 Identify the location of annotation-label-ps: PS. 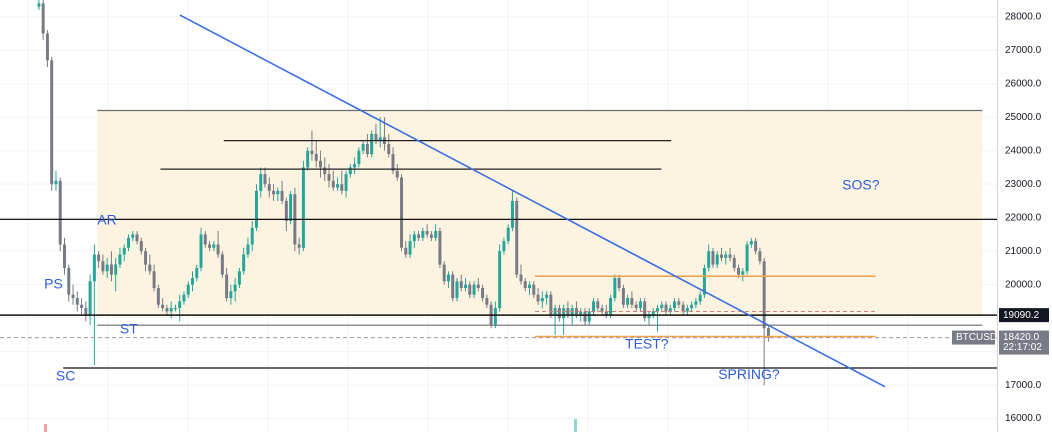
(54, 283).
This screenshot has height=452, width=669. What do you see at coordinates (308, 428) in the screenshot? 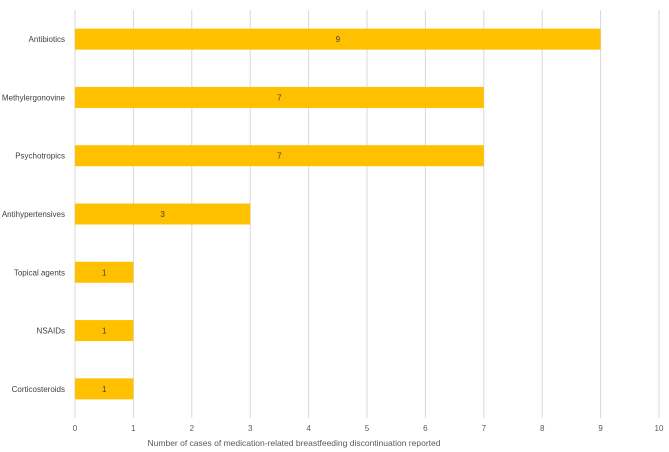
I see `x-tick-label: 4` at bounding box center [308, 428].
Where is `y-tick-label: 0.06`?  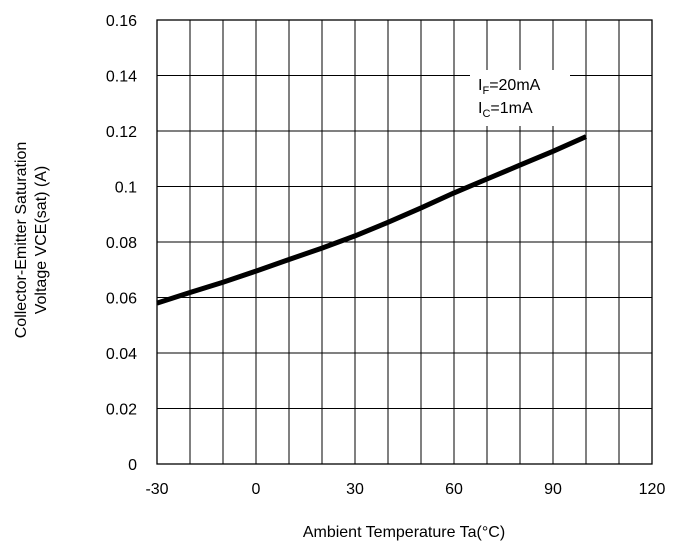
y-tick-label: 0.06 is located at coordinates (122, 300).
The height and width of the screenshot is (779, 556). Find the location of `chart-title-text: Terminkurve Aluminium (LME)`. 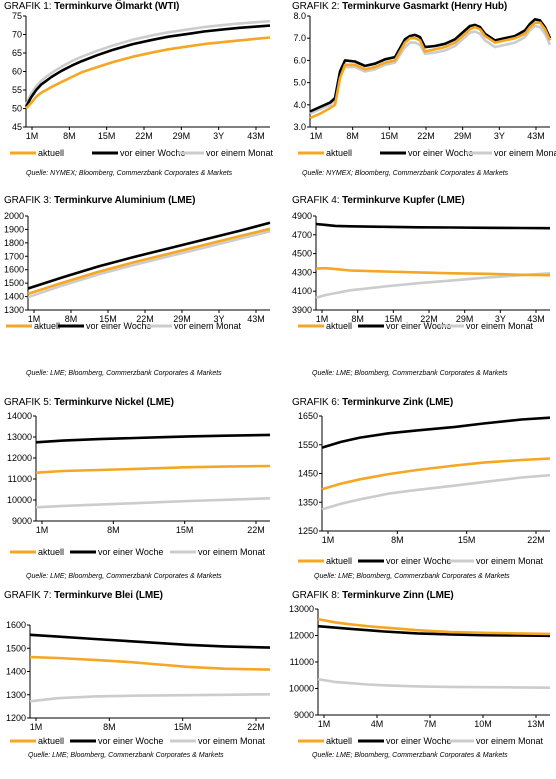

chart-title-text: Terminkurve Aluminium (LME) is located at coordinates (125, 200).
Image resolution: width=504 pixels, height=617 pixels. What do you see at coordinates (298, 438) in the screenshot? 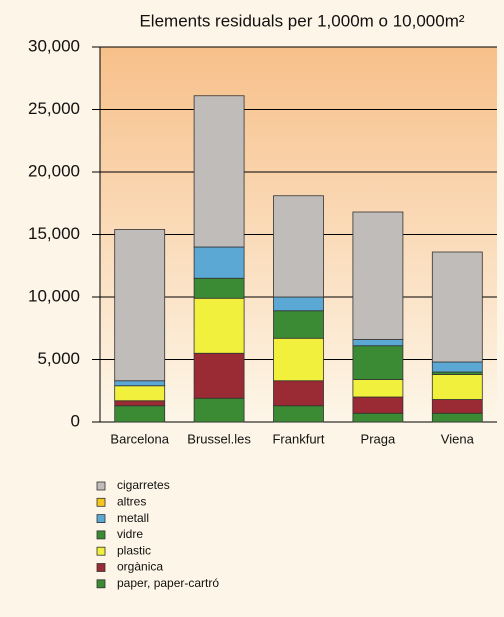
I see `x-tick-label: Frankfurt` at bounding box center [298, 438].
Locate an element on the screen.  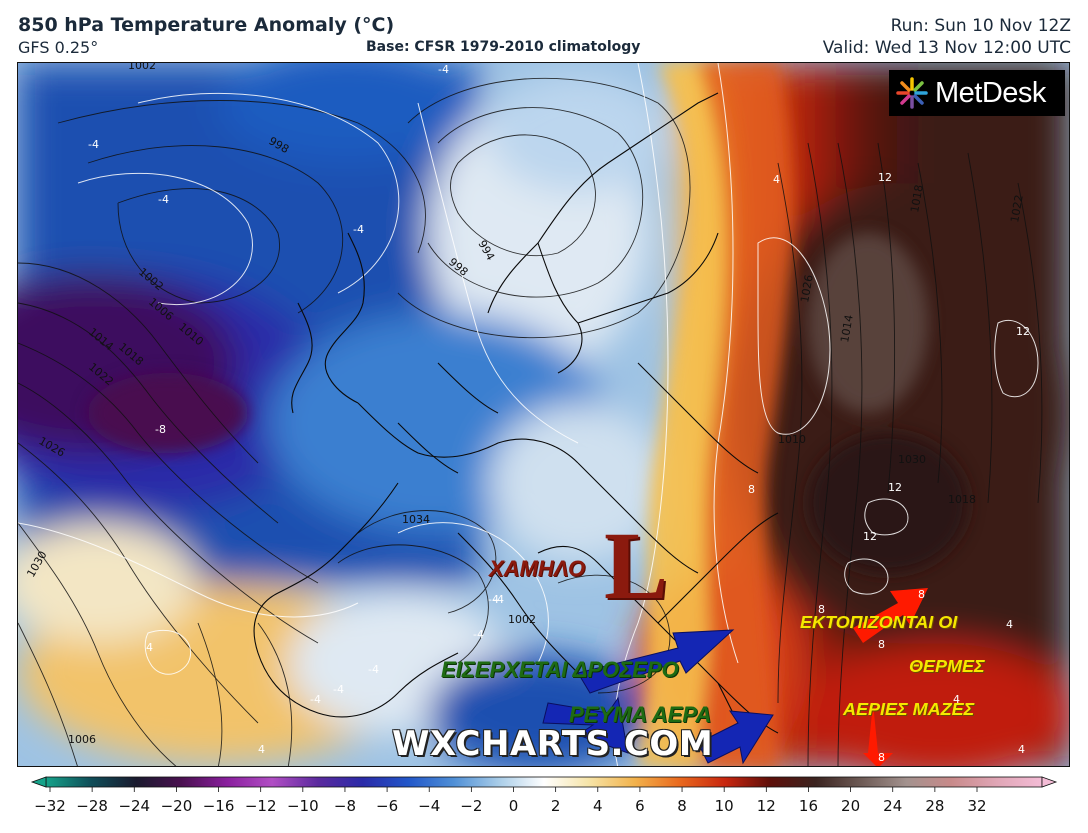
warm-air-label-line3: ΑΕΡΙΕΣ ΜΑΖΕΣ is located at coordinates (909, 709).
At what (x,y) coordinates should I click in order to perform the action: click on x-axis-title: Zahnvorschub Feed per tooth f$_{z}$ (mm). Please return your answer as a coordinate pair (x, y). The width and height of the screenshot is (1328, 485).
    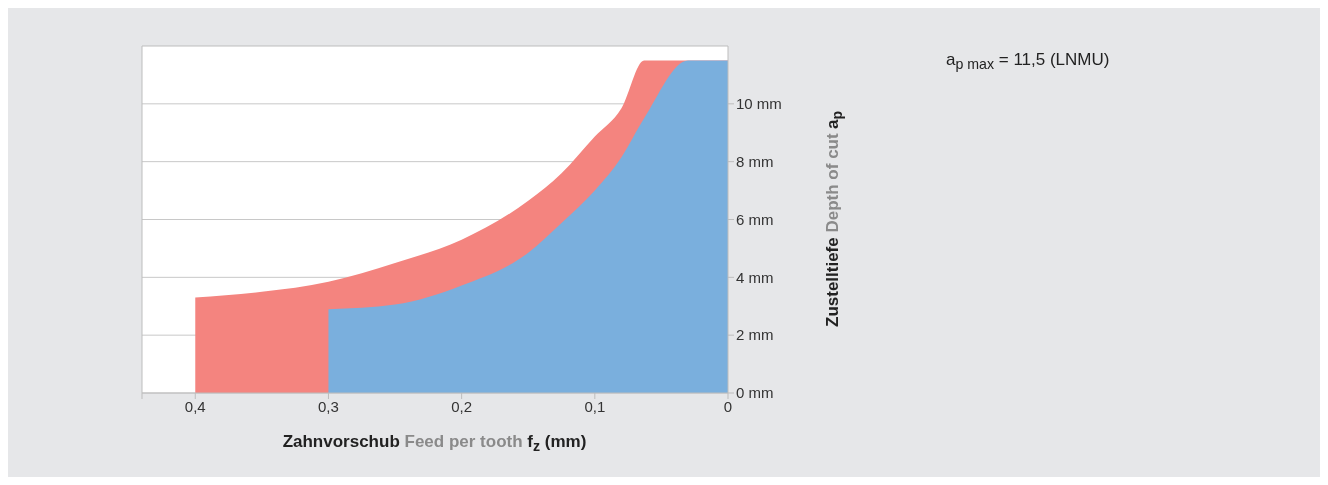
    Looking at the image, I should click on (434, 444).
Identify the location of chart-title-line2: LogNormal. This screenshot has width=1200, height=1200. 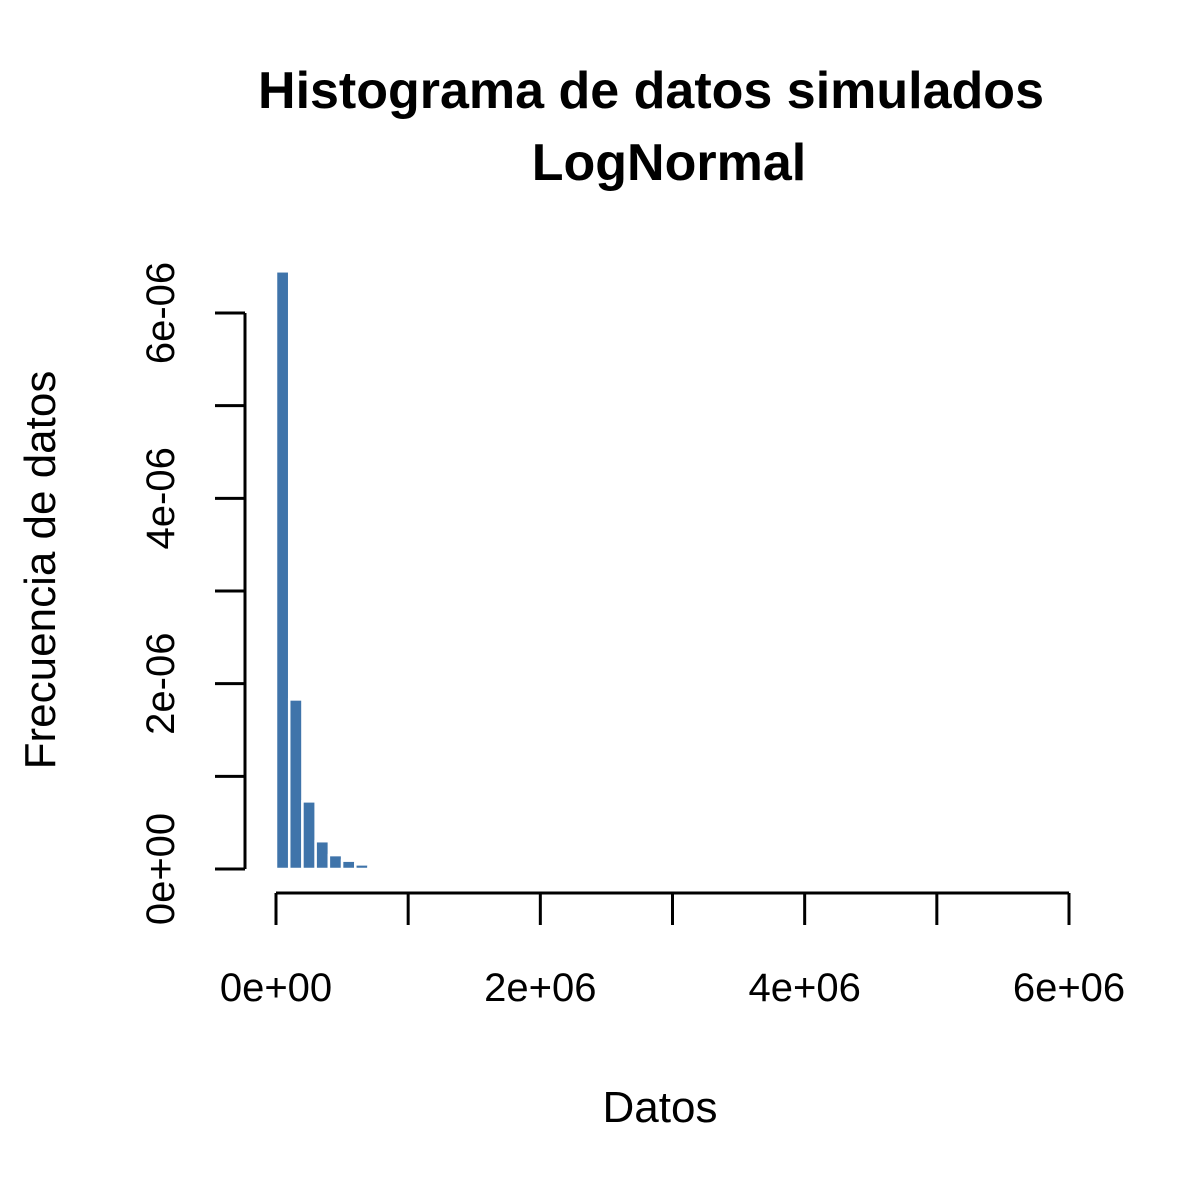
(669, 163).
● ● ● ●
§ **To do**:
Starting from the beginning of the records and ending with the line that contains "center [298, 438].", write those lines again with "screenshot" swapped for "screen capture" throughout and everything else unchanged. Leave the pictures out.

§ **Result of this exercise**:
 Identify the location of annotation-label-ps: PS. 
(54, 283).
This screen capture has height=452, width=669. What do you see at coordinates (308, 428) in the screen capture? 
I see `x-tick-label: 4` at bounding box center [308, 428].
Where is `y-tick-label: 0.06`?  
y-tick-label: 0.06 is located at coordinates (122, 300).
The height and width of the screen capture is (779, 556). Find the location of `chart-title-text: Terminkurve Aluminium (LME)`. 

chart-title-text: Terminkurve Aluminium (LME) is located at coordinates (125, 200).
Image resolution: width=504 pixels, height=617 pixels. What do you see at coordinates (298, 438) in the screen capture? 
I see `x-tick-label: Frankfurt` at bounding box center [298, 438].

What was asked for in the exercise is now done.